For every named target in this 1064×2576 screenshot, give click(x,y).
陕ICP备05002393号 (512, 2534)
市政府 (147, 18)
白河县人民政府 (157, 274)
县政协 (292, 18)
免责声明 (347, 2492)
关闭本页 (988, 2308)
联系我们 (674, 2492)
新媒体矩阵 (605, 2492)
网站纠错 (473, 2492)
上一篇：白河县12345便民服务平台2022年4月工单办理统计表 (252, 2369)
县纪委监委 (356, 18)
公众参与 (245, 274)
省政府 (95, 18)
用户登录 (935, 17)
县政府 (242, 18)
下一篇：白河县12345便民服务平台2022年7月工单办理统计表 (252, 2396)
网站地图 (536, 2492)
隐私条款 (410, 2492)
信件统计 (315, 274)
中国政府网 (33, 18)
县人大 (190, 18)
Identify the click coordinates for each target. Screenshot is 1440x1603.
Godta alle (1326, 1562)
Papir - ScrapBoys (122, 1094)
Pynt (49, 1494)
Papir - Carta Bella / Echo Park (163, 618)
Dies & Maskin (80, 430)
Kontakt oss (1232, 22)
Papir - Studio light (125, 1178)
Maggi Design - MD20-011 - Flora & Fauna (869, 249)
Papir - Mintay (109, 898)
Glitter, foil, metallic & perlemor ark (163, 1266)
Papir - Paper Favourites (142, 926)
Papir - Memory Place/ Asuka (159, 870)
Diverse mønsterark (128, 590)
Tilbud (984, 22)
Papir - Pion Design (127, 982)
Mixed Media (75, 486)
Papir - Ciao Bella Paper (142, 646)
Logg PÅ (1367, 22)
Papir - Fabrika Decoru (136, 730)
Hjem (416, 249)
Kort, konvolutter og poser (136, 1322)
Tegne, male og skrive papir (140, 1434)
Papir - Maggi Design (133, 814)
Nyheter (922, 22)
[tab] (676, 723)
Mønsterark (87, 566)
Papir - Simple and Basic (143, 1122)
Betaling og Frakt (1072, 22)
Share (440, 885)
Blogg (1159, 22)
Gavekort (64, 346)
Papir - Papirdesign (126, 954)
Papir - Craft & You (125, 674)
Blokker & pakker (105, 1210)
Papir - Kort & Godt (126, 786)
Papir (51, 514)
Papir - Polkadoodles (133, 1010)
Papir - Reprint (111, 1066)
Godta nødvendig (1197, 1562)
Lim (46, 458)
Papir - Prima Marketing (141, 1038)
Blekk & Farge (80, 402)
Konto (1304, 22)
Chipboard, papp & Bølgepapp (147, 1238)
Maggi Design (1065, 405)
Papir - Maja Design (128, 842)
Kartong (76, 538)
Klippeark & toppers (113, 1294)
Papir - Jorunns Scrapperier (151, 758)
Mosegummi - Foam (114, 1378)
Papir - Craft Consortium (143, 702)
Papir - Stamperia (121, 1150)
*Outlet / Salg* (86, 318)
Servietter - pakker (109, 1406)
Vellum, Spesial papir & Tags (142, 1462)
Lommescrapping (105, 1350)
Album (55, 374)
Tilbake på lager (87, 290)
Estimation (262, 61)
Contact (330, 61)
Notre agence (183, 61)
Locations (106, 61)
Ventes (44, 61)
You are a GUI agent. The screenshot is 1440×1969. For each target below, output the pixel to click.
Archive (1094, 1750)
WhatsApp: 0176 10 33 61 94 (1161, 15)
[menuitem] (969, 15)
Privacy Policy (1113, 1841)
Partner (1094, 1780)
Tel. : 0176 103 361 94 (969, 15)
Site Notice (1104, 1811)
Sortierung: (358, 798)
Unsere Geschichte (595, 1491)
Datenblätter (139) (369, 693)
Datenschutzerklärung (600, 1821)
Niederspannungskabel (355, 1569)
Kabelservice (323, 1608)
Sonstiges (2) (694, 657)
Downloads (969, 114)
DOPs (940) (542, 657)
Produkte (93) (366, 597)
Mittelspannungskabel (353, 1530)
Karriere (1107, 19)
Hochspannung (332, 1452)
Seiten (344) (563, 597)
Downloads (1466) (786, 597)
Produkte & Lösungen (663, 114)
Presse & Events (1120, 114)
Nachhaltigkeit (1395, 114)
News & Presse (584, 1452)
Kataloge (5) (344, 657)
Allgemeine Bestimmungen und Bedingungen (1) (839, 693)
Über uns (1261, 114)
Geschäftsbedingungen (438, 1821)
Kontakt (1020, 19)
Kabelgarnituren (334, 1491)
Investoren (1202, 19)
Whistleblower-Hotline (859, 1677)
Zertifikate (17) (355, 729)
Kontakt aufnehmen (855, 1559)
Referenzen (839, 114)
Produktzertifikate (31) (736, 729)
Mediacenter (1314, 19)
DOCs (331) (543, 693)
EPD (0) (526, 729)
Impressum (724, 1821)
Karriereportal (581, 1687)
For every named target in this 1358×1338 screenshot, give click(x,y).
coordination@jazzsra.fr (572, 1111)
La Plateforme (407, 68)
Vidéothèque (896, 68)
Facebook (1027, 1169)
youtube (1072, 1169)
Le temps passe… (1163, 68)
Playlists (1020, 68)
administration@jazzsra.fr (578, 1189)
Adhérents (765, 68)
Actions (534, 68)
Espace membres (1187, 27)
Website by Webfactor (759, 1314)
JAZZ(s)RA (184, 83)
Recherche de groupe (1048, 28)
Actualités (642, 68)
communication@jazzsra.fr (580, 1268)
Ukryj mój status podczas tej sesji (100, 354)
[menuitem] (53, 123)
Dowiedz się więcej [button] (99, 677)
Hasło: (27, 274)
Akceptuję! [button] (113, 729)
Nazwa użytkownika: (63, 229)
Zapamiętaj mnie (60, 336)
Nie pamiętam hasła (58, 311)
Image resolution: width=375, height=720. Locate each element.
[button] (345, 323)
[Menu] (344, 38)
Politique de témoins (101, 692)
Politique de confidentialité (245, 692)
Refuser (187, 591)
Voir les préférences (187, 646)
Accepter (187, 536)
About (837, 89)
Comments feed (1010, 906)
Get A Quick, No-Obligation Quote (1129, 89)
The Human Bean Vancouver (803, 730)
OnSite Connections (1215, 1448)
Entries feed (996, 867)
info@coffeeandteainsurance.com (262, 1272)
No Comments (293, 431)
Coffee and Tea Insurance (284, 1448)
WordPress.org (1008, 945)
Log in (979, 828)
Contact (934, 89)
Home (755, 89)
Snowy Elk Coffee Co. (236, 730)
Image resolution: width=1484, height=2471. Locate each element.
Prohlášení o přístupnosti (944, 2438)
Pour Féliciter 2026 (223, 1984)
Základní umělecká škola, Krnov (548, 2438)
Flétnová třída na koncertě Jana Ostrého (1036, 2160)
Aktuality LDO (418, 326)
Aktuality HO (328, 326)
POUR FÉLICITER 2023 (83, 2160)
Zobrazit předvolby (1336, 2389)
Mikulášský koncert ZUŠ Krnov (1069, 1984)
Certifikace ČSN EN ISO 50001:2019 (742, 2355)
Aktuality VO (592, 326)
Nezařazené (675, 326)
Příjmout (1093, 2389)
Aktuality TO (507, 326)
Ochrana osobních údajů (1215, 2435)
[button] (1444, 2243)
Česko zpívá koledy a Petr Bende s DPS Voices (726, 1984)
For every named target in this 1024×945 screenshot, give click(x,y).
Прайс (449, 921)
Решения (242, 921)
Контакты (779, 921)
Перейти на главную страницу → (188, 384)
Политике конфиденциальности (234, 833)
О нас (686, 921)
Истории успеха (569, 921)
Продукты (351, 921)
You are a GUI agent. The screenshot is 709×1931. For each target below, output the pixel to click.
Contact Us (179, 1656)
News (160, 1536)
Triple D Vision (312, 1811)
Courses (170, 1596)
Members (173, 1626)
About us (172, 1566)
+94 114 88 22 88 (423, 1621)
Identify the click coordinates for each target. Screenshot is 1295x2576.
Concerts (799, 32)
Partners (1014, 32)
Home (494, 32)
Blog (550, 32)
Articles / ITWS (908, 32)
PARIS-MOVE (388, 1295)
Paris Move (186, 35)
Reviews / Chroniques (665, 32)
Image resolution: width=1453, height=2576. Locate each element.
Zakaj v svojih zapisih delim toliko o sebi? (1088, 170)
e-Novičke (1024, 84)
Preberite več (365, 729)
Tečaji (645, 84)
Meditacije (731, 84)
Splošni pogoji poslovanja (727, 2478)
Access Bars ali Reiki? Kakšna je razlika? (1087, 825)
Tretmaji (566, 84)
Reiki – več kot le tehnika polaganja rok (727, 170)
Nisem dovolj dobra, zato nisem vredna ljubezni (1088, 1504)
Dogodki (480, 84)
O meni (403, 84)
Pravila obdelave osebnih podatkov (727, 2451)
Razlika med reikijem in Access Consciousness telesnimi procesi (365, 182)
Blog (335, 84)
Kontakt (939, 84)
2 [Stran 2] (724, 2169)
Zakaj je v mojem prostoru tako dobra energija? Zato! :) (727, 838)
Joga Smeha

------------------------

▸ **WRITTEN EXERCISE**
Write the data above as a JSON list of strings, one string per line, leaving out any blank lines. Begin at the first line of the data and stop after the line that contains "Papir - Studio light (125, 1178)".

▸ **RESULT FOR THIS EXERCISE**
[
  "For every named target in this 1064×2576 screenshot, give click(x,y).",
  "陕ICP备05002393号 (512, 2534)",
  "市政府 (147, 18)",
  "白河县人民政府 (157, 274)",
  "县政协 (292, 18)",
  "免责声明 (347, 2492)",
  "关闭本页 (988, 2308)",
  "联系我们 (674, 2492)",
  "新媒体矩阵 (605, 2492)",
  "网站纠错 (473, 2492)",
  "上一篇：白河县12345便民服务平台2022年4月工单办理统计表 (252, 2369)",
  "县纪委监委 (356, 18)",
  "公众参与 (245, 274)",
  "省政府 (95, 18)",
  "用户登录 (935, 17)",
  "县政府 (242, 18)",
  "下一篇：白河县12345便民服务平台2022年7月工单办理统计表 (252, 2396)",
  "网站地图 (536, 2492)",
  "隐私条款 (410, 2492)",
  "信件统计 (315, 274)",
  "中国政府网 (33, 18)",
  "县人大 (190, 18)",
  "Identify the click coordinates for each target. Screenshot is 1440x1603.",
  "Godta alle (1326, 1562)",
  "Papir - ScrapBoys (122, 1094)",
  "Pynt (49, 1494)",
  "Papir - Carta Bella / Echo Park (163, 618)",
  "Dies & Maskin (80, 430)",
  "Kontakt oss (1232, 22)",
  "Papir - Studio light (125, 1178)"
]